:: Assigned task ::
Look through the records, and whenever a line includes the word "computer", copy it.

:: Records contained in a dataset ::
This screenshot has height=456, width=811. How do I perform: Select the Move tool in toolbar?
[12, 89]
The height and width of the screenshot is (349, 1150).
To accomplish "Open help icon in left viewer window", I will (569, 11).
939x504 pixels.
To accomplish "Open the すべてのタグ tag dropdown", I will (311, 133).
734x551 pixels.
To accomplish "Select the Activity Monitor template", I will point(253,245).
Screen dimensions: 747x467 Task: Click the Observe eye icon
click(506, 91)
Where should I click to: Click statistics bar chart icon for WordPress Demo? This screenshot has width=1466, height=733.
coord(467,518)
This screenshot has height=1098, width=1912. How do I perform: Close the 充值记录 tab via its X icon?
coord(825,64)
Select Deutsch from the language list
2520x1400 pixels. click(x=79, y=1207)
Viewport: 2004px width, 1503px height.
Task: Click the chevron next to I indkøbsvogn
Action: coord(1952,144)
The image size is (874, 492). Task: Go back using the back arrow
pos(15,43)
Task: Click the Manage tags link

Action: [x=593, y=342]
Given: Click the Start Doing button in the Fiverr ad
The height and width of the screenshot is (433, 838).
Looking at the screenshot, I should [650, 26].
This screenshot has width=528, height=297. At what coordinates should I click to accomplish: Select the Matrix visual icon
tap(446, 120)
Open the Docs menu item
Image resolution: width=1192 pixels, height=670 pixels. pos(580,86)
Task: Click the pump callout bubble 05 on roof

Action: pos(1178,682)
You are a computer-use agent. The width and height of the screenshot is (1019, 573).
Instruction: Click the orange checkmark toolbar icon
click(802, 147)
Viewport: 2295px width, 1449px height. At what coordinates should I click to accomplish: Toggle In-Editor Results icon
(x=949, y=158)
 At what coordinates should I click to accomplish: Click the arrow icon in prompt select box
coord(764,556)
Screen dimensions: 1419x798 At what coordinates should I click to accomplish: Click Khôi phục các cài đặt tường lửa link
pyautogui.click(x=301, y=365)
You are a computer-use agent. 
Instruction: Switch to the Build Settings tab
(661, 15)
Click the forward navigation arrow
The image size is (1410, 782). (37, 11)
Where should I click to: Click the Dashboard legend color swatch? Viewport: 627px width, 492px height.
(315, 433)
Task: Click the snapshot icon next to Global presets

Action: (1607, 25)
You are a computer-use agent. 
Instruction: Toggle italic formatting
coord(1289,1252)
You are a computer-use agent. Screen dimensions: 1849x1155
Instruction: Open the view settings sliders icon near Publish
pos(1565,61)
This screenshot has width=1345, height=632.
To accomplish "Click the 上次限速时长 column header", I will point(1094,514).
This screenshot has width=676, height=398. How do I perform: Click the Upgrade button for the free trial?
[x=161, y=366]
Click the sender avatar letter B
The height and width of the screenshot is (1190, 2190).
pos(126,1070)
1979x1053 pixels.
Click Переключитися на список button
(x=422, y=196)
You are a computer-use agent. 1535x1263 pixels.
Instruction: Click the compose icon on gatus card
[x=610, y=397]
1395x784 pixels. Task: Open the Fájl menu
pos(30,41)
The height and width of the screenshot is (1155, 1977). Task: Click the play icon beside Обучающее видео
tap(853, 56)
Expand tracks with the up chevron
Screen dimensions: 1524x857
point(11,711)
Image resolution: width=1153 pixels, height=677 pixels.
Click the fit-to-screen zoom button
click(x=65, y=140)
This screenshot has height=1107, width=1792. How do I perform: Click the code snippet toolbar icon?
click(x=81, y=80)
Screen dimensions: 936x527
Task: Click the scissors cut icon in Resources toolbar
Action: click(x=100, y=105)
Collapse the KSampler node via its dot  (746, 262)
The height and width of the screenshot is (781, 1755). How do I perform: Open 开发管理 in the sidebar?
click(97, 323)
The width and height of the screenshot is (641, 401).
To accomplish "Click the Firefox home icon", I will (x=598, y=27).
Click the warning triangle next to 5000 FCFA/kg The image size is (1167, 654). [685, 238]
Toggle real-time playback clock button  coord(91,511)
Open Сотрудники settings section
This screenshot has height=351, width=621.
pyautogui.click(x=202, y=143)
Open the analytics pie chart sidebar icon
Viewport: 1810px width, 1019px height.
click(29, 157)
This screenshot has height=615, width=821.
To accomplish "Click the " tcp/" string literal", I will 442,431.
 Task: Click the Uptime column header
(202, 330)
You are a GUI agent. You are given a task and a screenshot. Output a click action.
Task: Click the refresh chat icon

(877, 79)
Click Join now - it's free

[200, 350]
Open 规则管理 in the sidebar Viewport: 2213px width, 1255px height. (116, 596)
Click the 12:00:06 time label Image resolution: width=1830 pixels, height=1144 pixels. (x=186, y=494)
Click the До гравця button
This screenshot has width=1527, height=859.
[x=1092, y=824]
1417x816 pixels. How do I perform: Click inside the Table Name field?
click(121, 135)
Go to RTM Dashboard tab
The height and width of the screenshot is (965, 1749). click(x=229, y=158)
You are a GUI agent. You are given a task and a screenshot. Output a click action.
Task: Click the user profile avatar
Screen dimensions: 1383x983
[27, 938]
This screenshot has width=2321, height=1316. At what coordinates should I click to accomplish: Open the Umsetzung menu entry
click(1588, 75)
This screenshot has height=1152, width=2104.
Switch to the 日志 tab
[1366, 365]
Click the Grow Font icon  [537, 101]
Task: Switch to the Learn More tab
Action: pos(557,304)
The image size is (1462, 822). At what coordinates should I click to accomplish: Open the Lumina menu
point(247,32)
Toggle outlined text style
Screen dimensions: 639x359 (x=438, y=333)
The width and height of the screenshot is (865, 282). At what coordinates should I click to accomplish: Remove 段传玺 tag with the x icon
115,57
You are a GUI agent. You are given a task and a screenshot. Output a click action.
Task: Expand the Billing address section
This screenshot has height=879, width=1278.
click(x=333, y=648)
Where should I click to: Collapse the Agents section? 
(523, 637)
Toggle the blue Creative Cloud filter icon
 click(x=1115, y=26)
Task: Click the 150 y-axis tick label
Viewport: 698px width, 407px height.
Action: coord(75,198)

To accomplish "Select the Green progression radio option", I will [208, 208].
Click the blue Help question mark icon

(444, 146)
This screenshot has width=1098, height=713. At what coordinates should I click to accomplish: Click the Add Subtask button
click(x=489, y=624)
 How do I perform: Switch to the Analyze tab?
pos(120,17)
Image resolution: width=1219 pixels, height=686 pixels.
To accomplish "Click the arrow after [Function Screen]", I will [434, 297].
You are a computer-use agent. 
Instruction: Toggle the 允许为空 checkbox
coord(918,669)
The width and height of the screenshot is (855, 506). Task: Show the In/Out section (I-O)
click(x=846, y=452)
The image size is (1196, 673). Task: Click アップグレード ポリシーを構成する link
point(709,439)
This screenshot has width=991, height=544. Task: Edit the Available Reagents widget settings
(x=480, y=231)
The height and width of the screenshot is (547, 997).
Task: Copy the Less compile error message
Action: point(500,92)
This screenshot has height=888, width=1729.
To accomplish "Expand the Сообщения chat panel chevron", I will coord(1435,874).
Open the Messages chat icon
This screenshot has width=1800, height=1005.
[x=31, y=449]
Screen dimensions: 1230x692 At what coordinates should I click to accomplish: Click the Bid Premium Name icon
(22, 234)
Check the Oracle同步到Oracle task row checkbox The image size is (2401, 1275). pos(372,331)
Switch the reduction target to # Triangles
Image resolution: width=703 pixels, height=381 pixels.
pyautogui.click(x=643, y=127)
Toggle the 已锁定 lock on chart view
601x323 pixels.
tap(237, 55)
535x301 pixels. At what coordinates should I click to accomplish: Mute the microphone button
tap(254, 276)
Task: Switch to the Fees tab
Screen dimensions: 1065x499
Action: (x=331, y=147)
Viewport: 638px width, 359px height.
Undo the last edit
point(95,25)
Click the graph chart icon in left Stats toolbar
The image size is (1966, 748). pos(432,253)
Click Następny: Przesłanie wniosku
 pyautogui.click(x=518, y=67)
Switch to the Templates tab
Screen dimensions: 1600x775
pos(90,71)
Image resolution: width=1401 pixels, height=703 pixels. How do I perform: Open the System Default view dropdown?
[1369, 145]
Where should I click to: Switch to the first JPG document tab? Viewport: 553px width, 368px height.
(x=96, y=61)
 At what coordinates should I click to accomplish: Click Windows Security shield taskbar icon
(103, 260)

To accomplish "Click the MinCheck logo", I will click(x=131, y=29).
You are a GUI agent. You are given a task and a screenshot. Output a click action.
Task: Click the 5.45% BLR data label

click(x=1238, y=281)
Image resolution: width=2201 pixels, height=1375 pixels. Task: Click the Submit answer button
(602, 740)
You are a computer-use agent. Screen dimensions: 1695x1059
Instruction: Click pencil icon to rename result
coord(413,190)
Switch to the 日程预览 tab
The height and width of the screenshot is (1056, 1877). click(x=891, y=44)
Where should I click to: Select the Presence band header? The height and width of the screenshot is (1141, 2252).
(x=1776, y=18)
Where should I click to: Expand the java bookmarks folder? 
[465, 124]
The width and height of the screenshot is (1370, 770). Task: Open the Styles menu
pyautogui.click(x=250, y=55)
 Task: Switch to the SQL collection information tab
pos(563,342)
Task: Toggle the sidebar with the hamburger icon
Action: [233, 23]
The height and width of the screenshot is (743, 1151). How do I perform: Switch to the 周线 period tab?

:: Answer to the exercise ::
You are a computer-use agent. The width and height of the screenshot is (1019, 573).
You are a computer-use agent. 
You are a computer-use agent. 
You are a computer-use agent. Screen dimensions: 1849x1155
You are a computer-use agent. 1535x1263 pixels.
You are a computer-use agent. 
You are a computer-use agent. Screen dimensions: 1695x1059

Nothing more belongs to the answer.